Saturday, December 26, 2009

I remember being on the bus and talking to a woman. For some odd reason, we got into a conversation about relationships. I was saying how stupid it was to follow that infatuation feeling to the altar, before you get to really know a person. Of course, being afflicted with foot-in-mouth disease, she said, "Well, my husband and I got married after just a few a months. But that was when we were 30." "Oh," I said, "that's not what I'm talking about. When you're older, you should know what you want and go for it, that's far more reasonable then. It's when you're 18 that a person should maybe wait."

I never believed in that clicking thing. Sure, I've been infatuated with people, and fucked with them at my leisure, but really nothing that screamed "love". I didn't click in that way with ExFiancee, but I really did like him, and later loved him, but that took time to love him. And Mr. Asshat, well, I love him like a friend, and hope the best for him.

This is different. Insanely different. Beautifully different. But I'm terrified to know what he thinks, so I don't ask. I'm not ready for that yet. I don't know if I'd ever be ready for that, and if I miss the chance, so be it. That will solely be my fault, and I'm okay with that, no hostilities toward him.

There's a lot I like about him, but there's also some things that kinda worry me. Oddly enough, the OCD doesn't bother me.

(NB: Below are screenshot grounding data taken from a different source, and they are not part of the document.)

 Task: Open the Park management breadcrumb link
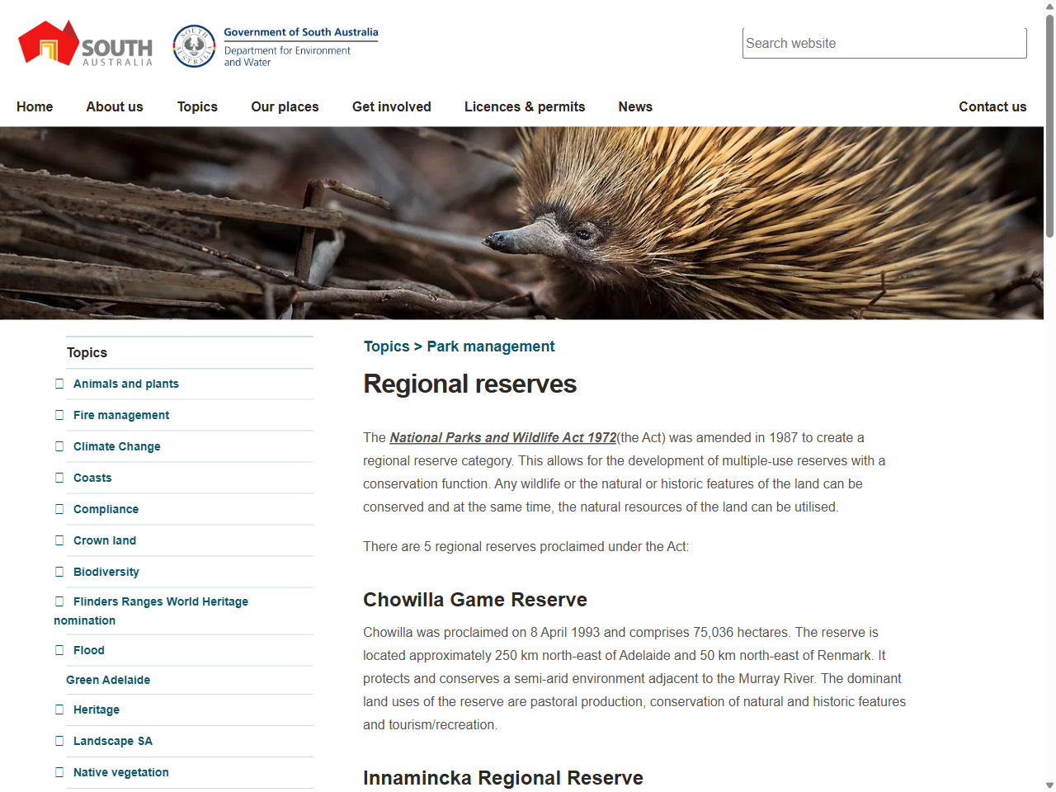tap(490, 347)
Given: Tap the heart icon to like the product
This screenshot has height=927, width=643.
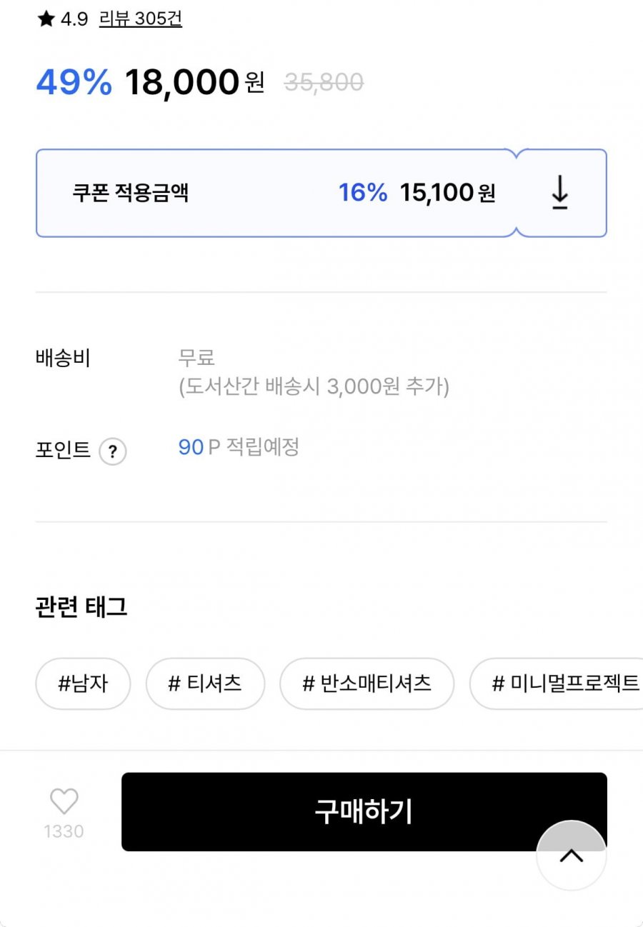Looking at the screenshot, I should (64, 801).
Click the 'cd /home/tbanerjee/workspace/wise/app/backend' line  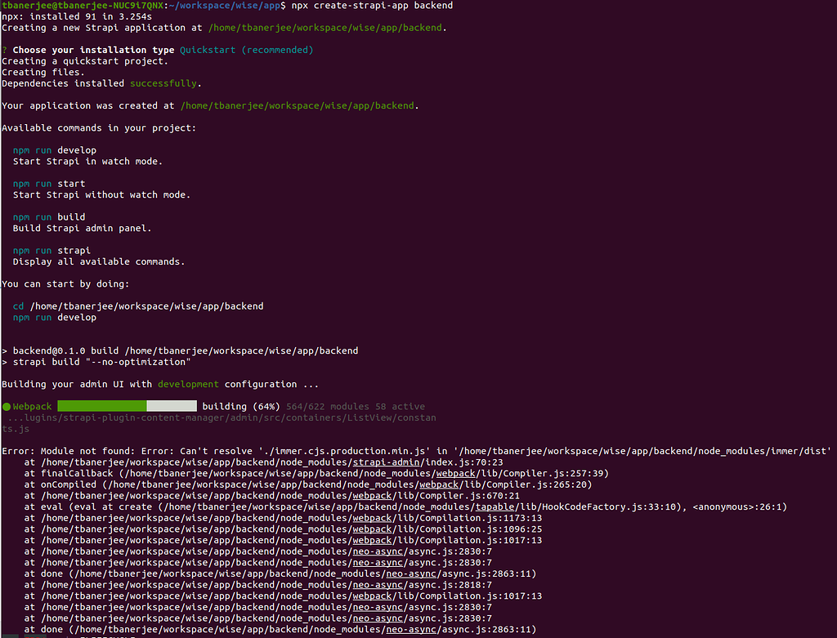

Well, okay, it does a little, but only when you have to say goodbye three times for it to actually be goodbye and I'm wonked out tired and would like to get to bed. But that's not bad. The main thing is the unemployment. And it's bad here. Unemployment leads to bad things, so I've learned, and it worries me. It really worries me, because it tends to bring out the worst in people. And I have a tendency to bring out the worst in people, so it's doubly bad.

But like I keep telling myself...for as long as it lasts. Because it never lasts forever.